## Texte fourni:
_ _ _ _ _
8,9 M€ d'investissement de l'ère François-Poncet

Pierre Camani a de son côté été élu à la présidence du Conseil départemental de Lot-et-Garonne en 2008. Le Département a pris en main le financement de cette infrastructure, soit un investissement de 8,9 M€ toutes taxes comprises, dont 457.000 euros pour le foncier. L'exploitant, la Société Thermale de Casteljaloux, dont le siège est à Pau, devait notamment de son côté reverser des loyers au Département dans le cadre d'un crédit-bail conclu en 2001.
_ _ _ _ _
## Activités:
• a. Répondez à ces questions à partir du texte fourni :
(i) En quelle année Pierre Camani a-t-il été élu à la présidence du Conseil départemental de Lot-et-Garonne ?
(ii) Sur les 8,9 M€ investis, quelle somme était destinée au foncier ?
(iii) Dans quelle ville se trouve le siège de la Société Thermale de Casteljaloux ?
• b. Poursuivez le texte sur l'investissement de 8,9 M€ du Département à la suite de sa dernière phrase.

Données enregistrées
_ _ _ _ _
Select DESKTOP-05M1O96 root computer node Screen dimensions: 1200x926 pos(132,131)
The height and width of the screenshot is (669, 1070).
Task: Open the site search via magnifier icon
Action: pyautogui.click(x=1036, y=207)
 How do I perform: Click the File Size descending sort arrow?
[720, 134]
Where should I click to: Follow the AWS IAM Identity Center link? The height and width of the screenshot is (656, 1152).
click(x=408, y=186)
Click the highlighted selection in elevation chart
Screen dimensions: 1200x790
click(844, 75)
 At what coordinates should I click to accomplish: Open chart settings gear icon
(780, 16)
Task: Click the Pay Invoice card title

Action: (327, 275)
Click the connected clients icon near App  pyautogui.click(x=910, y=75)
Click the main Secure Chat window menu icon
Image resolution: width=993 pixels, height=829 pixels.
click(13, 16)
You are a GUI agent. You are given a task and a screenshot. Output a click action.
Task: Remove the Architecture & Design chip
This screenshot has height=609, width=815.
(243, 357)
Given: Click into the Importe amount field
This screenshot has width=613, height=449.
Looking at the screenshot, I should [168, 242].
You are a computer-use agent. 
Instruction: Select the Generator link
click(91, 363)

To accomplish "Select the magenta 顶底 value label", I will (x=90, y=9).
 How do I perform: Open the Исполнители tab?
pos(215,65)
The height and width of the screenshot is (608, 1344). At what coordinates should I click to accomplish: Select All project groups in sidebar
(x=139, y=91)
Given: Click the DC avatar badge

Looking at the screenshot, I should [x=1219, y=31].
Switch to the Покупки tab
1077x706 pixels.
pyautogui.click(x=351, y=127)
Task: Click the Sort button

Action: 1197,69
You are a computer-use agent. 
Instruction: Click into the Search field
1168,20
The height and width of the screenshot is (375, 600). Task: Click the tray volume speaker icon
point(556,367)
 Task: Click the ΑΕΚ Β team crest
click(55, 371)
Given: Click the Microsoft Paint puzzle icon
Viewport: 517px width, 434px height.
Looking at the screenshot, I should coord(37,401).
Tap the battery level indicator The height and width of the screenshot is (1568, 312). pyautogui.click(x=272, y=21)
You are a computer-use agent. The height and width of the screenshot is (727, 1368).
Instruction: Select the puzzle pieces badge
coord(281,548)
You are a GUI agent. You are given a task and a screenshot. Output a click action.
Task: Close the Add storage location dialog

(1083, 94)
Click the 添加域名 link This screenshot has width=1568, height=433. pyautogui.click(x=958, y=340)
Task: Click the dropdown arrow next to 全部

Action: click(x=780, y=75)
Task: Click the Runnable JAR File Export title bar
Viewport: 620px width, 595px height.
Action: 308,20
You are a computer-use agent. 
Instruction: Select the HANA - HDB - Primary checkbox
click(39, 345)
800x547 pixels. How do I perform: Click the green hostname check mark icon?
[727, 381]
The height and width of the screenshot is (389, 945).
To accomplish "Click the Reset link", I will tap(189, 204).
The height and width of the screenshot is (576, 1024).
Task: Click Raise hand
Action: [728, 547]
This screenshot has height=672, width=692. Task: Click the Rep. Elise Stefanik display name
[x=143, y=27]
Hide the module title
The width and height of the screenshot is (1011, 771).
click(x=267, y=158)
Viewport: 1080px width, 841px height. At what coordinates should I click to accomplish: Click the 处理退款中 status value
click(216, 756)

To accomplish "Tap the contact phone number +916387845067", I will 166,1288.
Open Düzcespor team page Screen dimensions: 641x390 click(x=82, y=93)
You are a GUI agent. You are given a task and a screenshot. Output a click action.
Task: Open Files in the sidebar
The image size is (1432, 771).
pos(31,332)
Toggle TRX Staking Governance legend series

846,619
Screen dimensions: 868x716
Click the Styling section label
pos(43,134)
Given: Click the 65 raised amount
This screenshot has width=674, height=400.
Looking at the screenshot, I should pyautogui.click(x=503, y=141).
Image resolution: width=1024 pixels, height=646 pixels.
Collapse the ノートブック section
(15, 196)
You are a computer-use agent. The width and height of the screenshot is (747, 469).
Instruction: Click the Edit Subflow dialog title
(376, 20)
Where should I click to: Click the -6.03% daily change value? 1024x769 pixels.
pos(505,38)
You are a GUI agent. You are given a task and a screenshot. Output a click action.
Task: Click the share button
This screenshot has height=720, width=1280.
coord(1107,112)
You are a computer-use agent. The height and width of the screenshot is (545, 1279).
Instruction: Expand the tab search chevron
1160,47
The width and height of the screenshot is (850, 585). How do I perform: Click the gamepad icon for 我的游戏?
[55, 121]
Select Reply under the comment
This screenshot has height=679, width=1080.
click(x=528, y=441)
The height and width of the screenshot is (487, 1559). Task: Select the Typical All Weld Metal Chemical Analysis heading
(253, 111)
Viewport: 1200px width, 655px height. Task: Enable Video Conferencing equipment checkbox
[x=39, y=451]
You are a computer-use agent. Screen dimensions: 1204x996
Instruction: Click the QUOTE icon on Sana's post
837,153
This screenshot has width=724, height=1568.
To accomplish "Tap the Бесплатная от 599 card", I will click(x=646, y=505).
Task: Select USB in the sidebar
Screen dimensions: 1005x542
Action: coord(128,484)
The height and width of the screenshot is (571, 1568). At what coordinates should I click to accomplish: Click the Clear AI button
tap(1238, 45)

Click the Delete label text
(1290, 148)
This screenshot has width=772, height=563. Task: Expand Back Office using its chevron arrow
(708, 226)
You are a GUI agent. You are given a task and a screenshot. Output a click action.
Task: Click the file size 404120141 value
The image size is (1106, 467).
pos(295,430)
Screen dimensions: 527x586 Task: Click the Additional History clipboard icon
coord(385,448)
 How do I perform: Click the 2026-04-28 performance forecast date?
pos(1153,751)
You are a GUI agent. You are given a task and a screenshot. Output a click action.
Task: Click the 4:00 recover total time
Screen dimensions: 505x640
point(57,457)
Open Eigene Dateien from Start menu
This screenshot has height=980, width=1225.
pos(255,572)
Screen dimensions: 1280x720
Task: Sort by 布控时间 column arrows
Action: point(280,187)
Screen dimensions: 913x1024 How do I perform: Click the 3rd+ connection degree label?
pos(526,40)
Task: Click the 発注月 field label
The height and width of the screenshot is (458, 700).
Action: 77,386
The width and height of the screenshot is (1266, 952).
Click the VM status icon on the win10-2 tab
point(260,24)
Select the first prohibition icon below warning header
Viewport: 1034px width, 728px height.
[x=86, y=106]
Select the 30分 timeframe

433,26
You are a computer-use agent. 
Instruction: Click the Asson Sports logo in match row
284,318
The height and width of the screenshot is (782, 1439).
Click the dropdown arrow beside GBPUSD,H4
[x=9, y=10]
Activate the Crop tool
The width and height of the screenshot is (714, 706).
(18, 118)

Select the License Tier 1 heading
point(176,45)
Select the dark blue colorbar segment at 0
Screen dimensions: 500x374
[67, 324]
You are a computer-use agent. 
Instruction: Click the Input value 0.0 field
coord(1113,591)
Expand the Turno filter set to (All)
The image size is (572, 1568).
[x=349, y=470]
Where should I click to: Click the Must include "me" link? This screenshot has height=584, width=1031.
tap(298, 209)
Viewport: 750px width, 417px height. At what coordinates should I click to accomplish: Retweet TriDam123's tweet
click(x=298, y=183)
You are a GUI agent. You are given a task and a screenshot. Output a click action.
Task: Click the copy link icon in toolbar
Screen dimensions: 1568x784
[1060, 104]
_ _ _ _ _
## Réponses:
• a.
(i) En 2008.
(ii) 457.000 euros.
(iii) À Pau.

• b.
Auparavant la commune de Casteljaloux avait quant à elle obtenu "toutes les habilitations légales et sociales nécessaires à l'exploitation d'une station thermale" souligne le rapport. Pourtant, si l'on en croit le président Pierre Camani, l'évaluation de la ressource thermale disponible a été l'occasion d'une boulette catastrophique. Dans la réponse faite à la CRC en décembre 2016 Pierre Camani annonce ainsi que le Département va mettre un terme au contrat avec la Société Thermale de Casteljaloux, "un contrat mal engagé suite à une mauvaise estimation de la ressource en eau réalisée par les services de l'Etat" !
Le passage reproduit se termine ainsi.